It is also strange, but increasingly common, that we see AMD and Intel making statements about their server processors at the Consumer Electronics Show, but this is the first big IT event of the year and it gives both companies a chance to raise the curtain a little bit more on what they are up to on the server front. We take the data, such as it is, where we can get it.

We have covered the delays in Intel’s 10 nanometer processes sufficiently in the past, and the consequent rejiggering of the Xeon SP processor roadmap, and are not going to drag that all out today. Intel has a new core architecture called “Sunny Cove” that is finally being brought to market, and as we reported back in August, it will have at least 28 cores. As we said back then, we believe that Ice Lake was always going to top out at 28 cores and that there in an extra UltraPath Interconnect (UPI) port on the die to allow for two processors, and therefore 56 cores, to be crammed into one socket, and an extra PCI-Express controller as well to balance out the compute and I/O better.

● **Required work**: List every named Intel processor line, core architecture, or interconnect technology that the text about AMD and Intel server processors mentions.

● **Dataset content**:
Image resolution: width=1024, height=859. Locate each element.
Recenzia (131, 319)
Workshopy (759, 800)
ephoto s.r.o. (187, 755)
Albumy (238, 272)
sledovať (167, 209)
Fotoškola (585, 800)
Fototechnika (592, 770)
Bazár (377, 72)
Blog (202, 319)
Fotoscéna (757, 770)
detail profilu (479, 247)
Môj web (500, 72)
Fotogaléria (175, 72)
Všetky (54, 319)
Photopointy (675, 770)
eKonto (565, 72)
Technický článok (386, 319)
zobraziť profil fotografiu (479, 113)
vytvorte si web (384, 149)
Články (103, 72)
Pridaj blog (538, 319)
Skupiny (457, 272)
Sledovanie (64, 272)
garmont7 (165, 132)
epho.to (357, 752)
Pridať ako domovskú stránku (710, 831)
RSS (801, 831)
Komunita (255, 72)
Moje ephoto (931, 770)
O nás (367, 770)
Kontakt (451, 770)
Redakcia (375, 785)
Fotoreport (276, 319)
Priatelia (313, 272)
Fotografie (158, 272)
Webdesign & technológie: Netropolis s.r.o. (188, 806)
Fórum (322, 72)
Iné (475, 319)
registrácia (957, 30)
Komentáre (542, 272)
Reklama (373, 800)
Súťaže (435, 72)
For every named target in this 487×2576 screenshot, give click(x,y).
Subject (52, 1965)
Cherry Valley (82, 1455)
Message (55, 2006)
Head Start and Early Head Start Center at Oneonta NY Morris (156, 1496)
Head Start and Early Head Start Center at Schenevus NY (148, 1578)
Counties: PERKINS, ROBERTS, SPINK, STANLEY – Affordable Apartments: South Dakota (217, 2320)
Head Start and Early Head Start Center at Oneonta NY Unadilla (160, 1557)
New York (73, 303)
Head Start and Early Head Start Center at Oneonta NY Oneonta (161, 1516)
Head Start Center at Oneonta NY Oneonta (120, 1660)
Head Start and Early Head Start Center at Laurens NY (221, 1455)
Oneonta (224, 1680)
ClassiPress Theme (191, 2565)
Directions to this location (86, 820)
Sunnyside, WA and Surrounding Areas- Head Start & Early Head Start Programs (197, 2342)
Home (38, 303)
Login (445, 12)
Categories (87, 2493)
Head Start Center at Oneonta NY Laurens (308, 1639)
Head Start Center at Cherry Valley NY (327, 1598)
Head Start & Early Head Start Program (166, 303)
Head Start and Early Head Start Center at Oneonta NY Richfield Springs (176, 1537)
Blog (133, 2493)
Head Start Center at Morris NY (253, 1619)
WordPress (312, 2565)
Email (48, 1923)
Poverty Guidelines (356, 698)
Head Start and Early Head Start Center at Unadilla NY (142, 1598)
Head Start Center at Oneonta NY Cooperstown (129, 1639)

● **Task solution**:
- Xeon SP
- Sunny Cove
- Ice Lake
- UltraPath Interconnect (UPI)
- PCI-Express